Begleitet wird die Veranstaltung von einer Protestaktionen und einer Studenten-Demonstration, bei der auch Straßenblockaden stattfinden sollen. Für einen ungestörten Konferenz-Auftakt in der Wiener Hofburg gibt es großflächige Absperrungen zwischen Oper und Burgtheater. Polizei und ÖAMTC warnen vor Staus, auch bei öffentlichen Verkehrsmitteln werden Einschränkungen erwartet.

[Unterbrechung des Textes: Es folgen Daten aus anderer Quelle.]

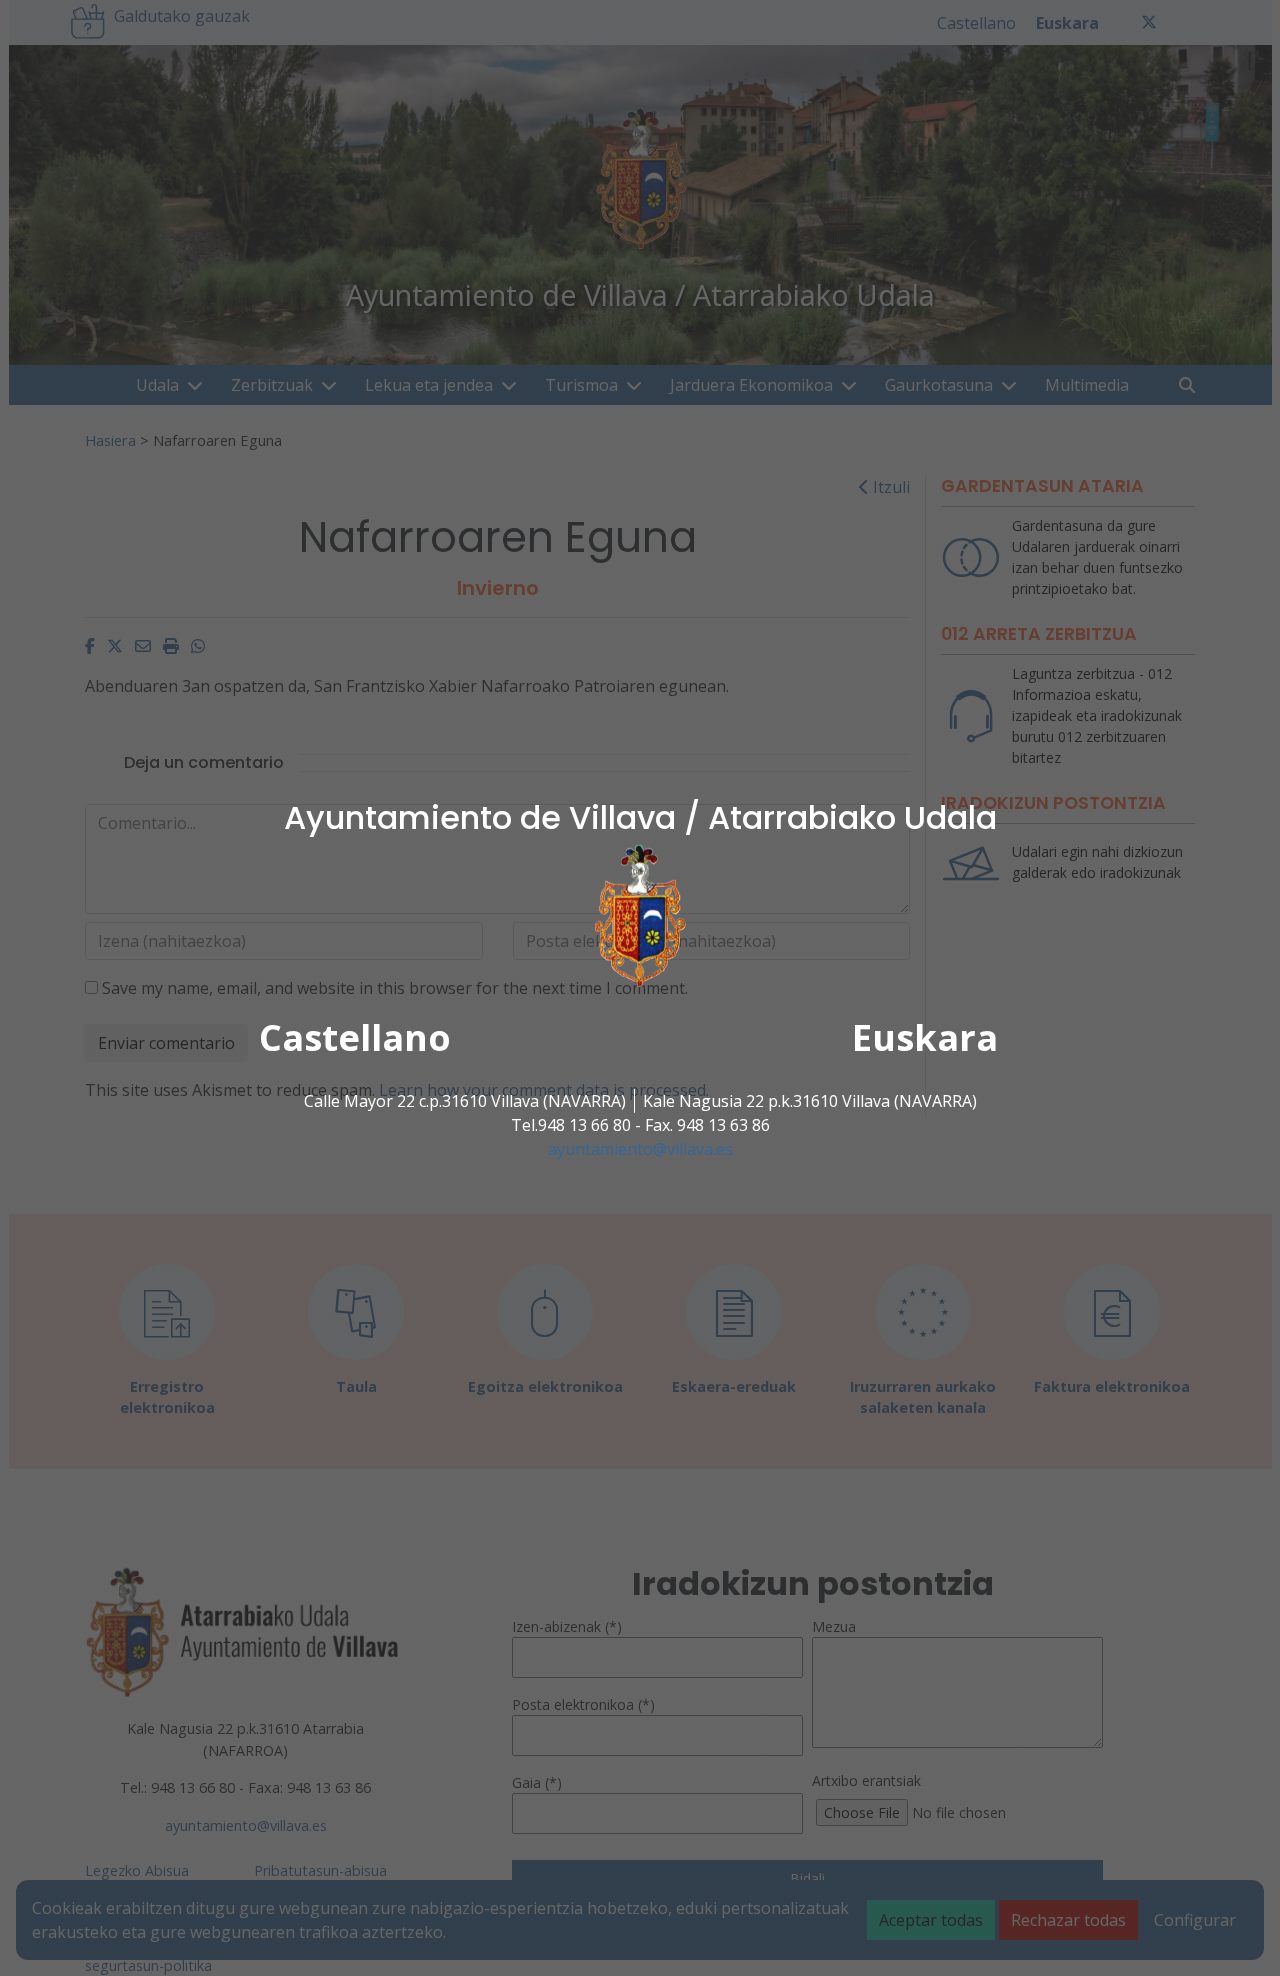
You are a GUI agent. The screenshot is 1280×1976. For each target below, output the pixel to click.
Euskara (925, 1037)
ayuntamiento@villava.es (640, 1149)
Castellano (355, 1037)
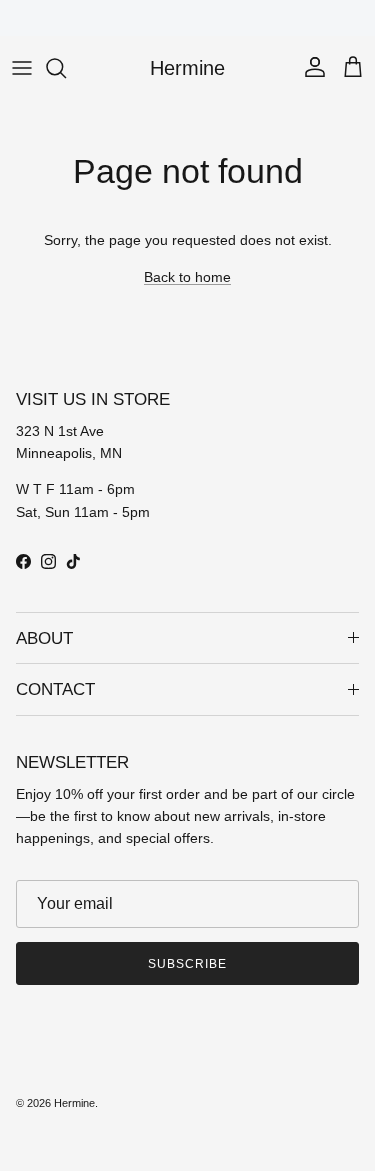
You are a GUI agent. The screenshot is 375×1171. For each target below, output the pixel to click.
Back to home (187, 277)
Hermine (74, 1103)
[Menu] (22, 68)
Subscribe (187, 964)
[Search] (66, 68)
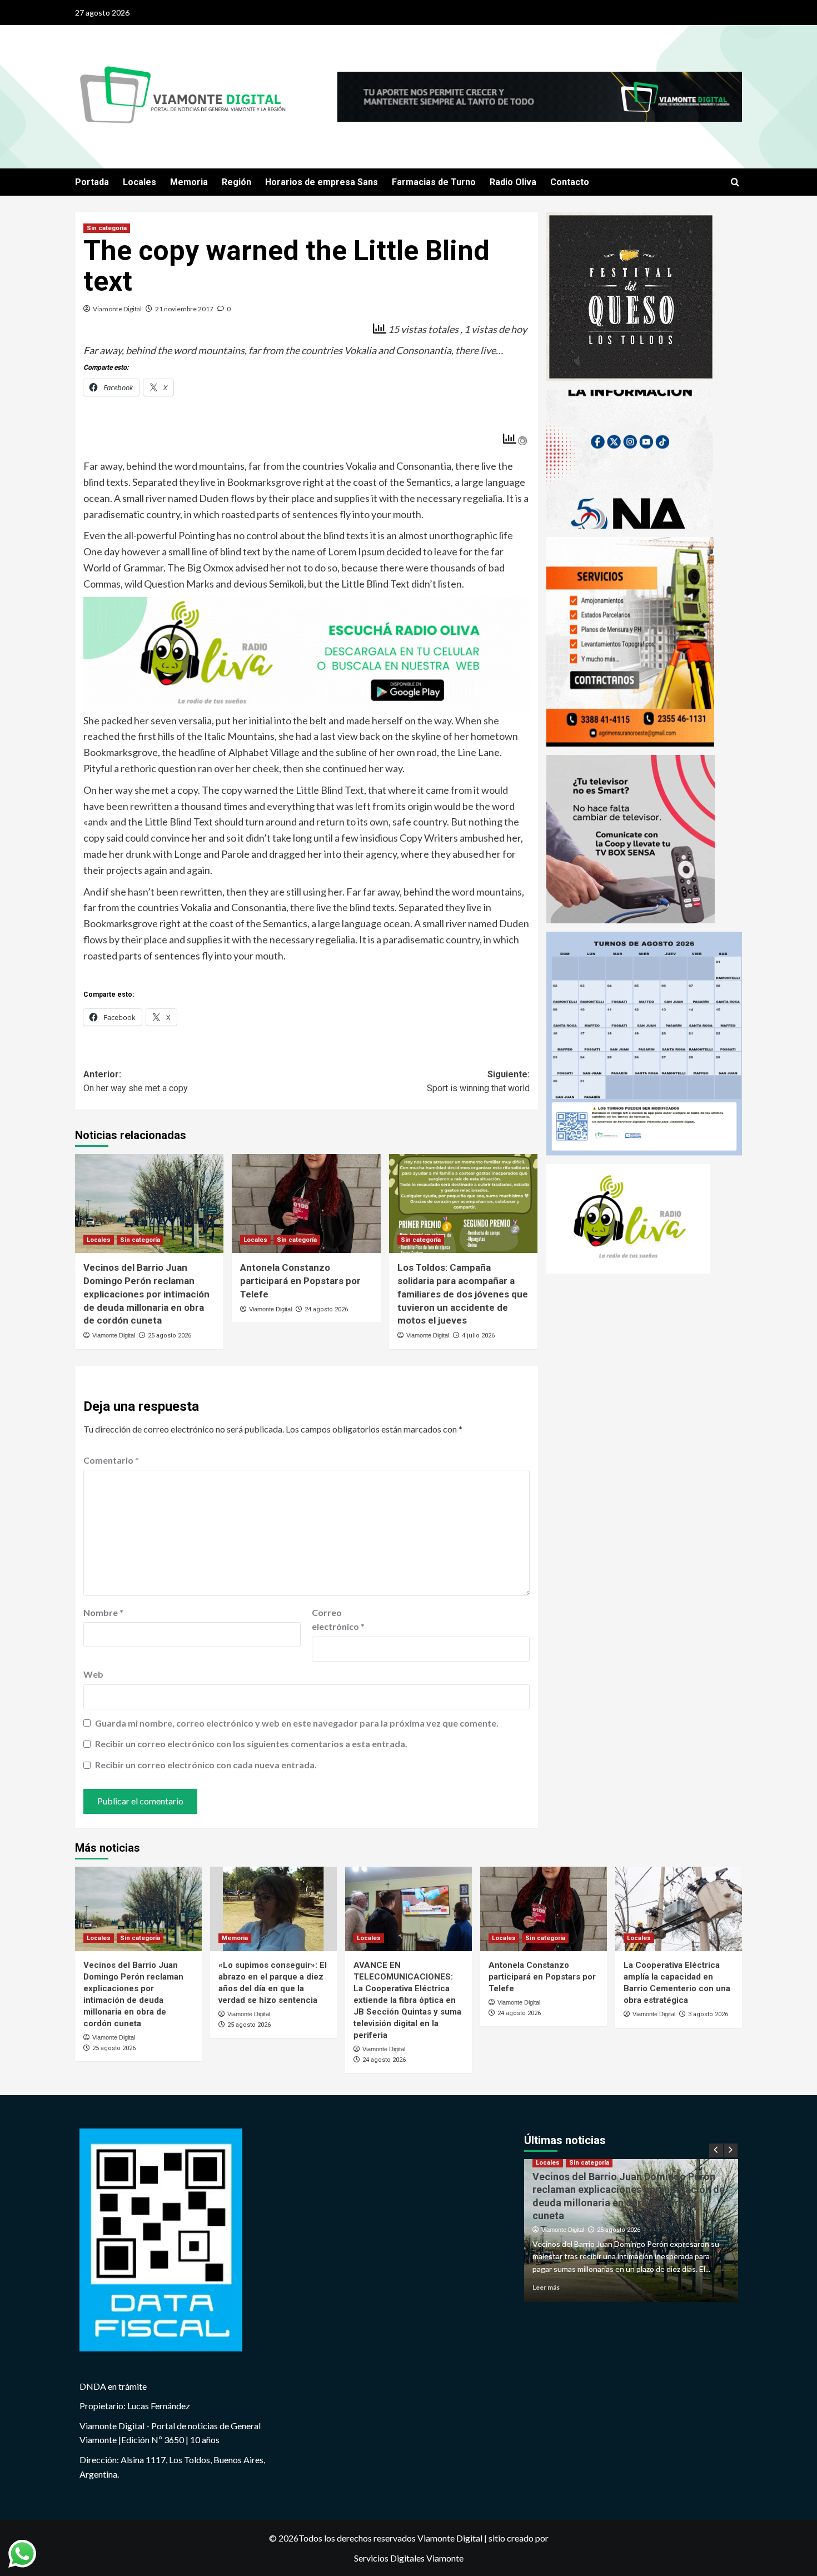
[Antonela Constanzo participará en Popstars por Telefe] (306, 1203)
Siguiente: (478, 1081)
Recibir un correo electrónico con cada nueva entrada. (206, 1764)
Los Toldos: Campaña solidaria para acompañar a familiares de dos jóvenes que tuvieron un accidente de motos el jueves (462, 1294)
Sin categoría (107, 228)
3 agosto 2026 (708, 2014)
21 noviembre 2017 (184, 309)
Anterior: (135, 1081)
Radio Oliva (513, 182)
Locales (139, 182)
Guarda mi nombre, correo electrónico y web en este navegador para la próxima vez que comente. (297, 1723)
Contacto (569, 182)
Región (236, 182)
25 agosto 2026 (169, 1335)
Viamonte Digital (117, 309)
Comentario (111, 1460)
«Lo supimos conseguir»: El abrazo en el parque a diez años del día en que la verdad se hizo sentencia (623, 2202)
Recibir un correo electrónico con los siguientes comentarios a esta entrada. (251, 1743)
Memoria (189, 182)
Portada (92, 182)
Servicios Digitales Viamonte (409, 2558)
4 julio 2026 (478, 1335)
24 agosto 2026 (326, 1309)
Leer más (546, 2287)
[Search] (735, 182)
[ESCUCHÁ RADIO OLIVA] (306, 654)
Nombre (103, 1612)
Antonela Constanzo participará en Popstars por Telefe (300, 1281)
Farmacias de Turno (434, 182)
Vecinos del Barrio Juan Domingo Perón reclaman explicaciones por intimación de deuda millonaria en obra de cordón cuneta (146, 1294)
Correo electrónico (338, 1619)
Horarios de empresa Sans (321, 182)
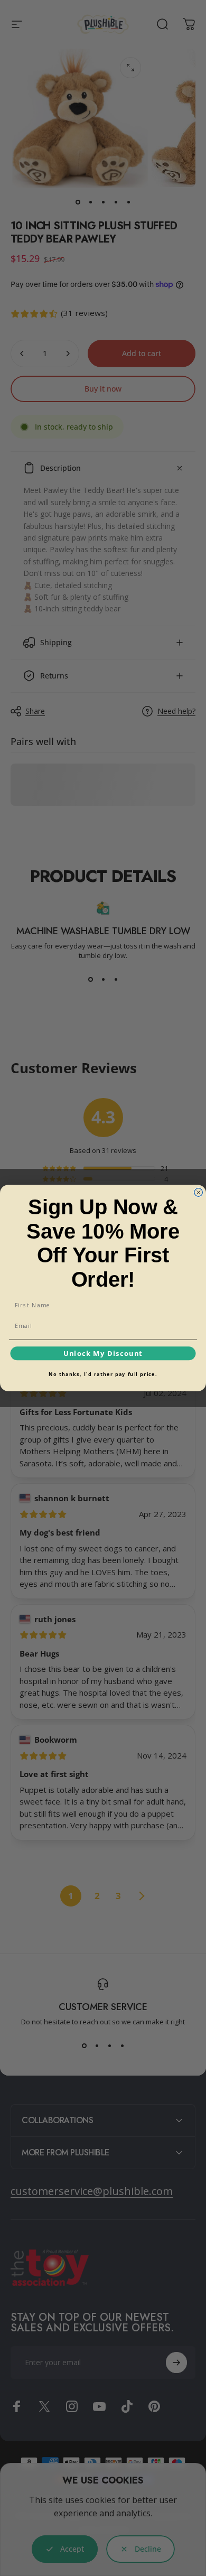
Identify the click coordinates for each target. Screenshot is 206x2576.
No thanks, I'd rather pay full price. (103, 1374)
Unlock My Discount (103, 1353)
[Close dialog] (198, 1192)
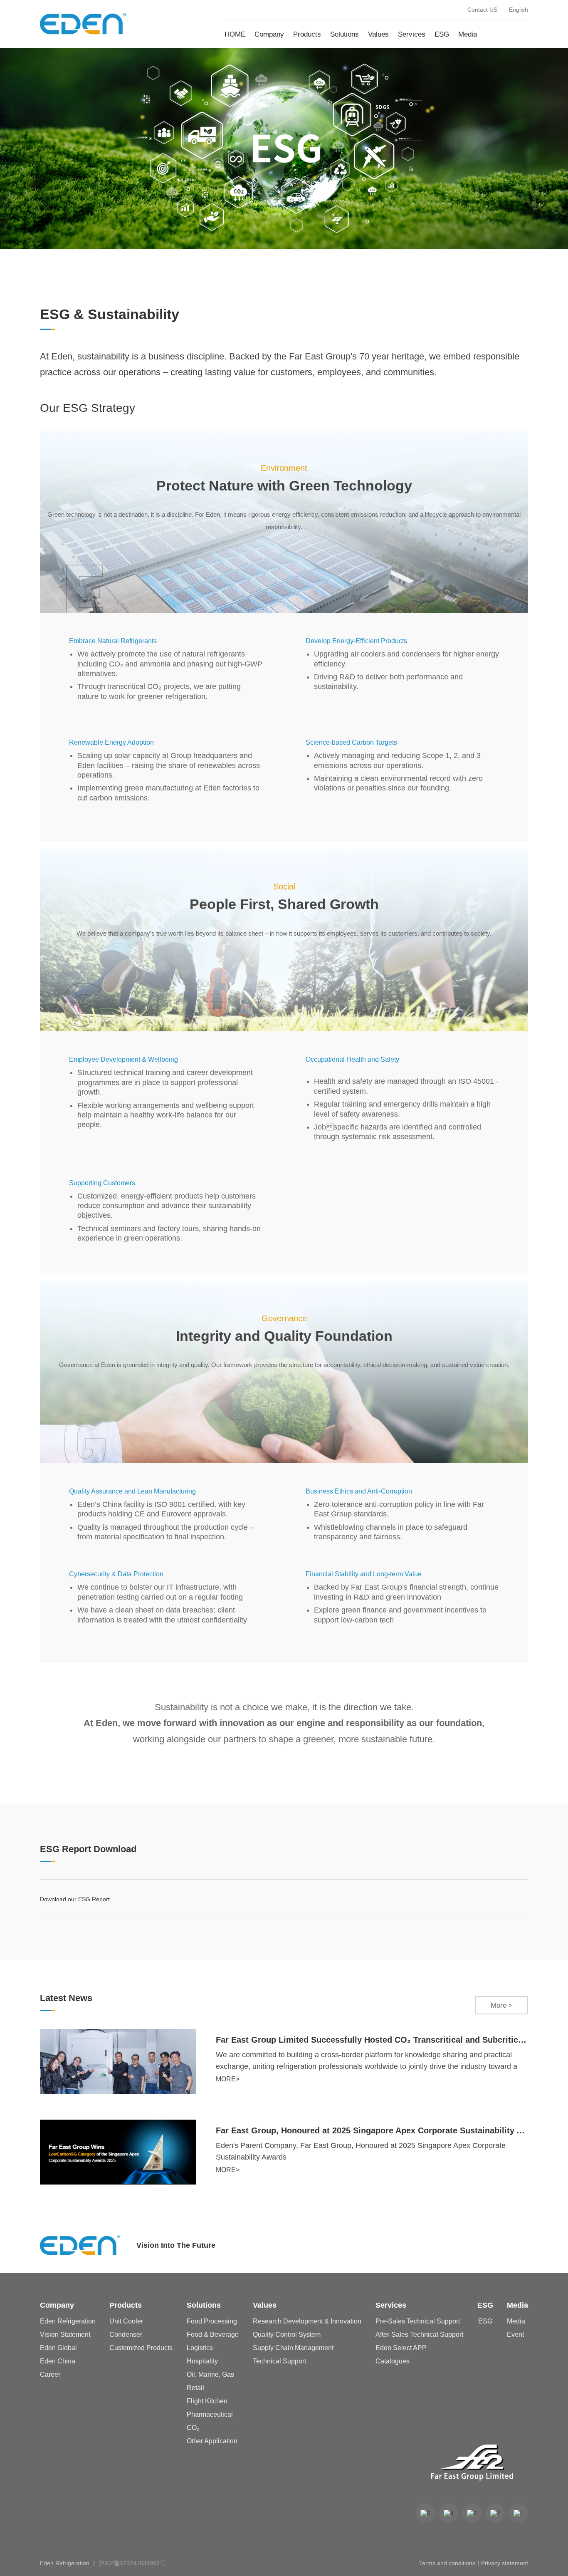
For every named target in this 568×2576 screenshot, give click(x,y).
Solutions (344, 34)
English (518, 9)
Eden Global (58, 2348)
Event (515, 2334)
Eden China (57, 2361)
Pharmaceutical (210, 2414)
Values (378, 34)
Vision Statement (65, 2334)
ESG (442, 34)
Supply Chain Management (293, 2348)
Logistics (200, 2348)
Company (269, 34)
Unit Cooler (126, 2321)
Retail (195, 2388)
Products (307, 34)
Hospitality (202, 2361)
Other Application (212, 2441)
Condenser (125, 2334)
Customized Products (141, 2348)
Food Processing (212, 2321)
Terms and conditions (447, 2563)
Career (50, 2374)
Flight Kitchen (207, 2401)
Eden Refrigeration (68, 2321)
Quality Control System (287, 2334)
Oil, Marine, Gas (210, 2374)
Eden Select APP (401, 2348)
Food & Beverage (213, 2334)
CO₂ (193, 2428)
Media (467, 34)
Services (411, 34)
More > (502, 2005)
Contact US (482, 9)
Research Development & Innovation (307, 2321)
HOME (235, 34)
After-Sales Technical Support (419, 2334)
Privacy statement (504, 2563)
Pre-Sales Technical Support (417, 2321)
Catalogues (392, 2361)
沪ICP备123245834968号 (132, 2563)
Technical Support (279, 2361)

Karl: "Studenten sollen mitgestalten statt demonstrieren"
Indes hat Wissenschaftsministerin Beatrix Karl die Studenten zur Mitarbeit am neuen Studiensystem aufgefordert: "Die Studierenden sollen mitgestalten, anstatt zu demonstrieren." Viele Kritikpunkte an Bologna führt die Ministerin auf die derzeitige Übergangsphase zurück, es gebe aber auch Probleme, die Bologna nur "in die Schuhe geschoben" würden. An die Studenten appellierte Karl, sich aktiv einzubringen, etwa in dem bei der Ministerkonferenz eingerichteten "Public Space". "Das ist sinnvoller als zu demonstrieren." Zudem seien Studenten auch in den einzelnen Delegationen vertreten, etwa die Vorsitzende der Österreichischen Hochschülerschaft (ÖH) Sigrid Maurer in der österreichischen Abordnung.

Karl sieht den großen Mehrwert von Bologna in der "Steigerung der Mobilität und Internationalität". Es geht darum, einen gemeinsamen europäischen Hochschulraum zu schaffen, in dem Studenten und Absolventen mobiler und ihre Studienleistungen und Abschlüsse vergleichbar und anrechenbar würden. Das biete für die Studenten und Absolventen mehr Chancen und Möglichkeiten, international zu agieren. "Absolventen müssen sich einem internationalen Wettbewerb stellen und dazu müssen wir sie an den Universitäten entsprechend rüsten."

Dass viele kritisieren, die Mobilität habe in den vergangenen Jahren abgenommen, hat für Karl "nicht unbedingt mit Bologna zu tun". Die mangelnde Anrechnung von Studienleistungen verschiedener Universitäten finde man auch in Fachbereichen, die noch gar nicht auf Bologna umgestellt hätten, wie den Rechtswissenschaften. "Das ist ein Problem, das Bologna in die Schuhe geschoben wird", sagte die Ministerin, die noch kein ausreichendes Maß an Verständnis für Bologna ortet. "Das ist wie mit Europa insgesamt, dem man gerne alle Schuld zuschiebt. Und im Hochschulbereich soll plötzlich Bologna an allem schuld sein."

"Bologna bietet zahlreiche Chancen für unsere Studierenden"
Für Karl bedarf es deshalb einer stärkeren Klarstellung, wofür Bologna eigentlich stehe und worin der Mehrwert liege. "Bologna bietet zahlreiche Chancen für unsere Studierenden." Absolventen stünden in einem harten internationalen Wettbewerb, auf den sie an den Unis vorbereitet werden müssten.

"Die Umstellung auf Bologna-Architektur, die Europäisierung der Universitäten gibt den Studenten das nötige Rüstzeug für ihre weitere Erwerbstätigkeit mit", sagte Karl. Viele Probleme seien auch auf die derzeitige "Übergangsphase" vom alten zum neuen Studienmodell zurückzuführen. Auch die Wirtschaft müsse sich noch umstellen, sagte die Ministerin in Richtung der Skepsis der Unis an der Arbeitsmarktfähigkeit der Bachelors.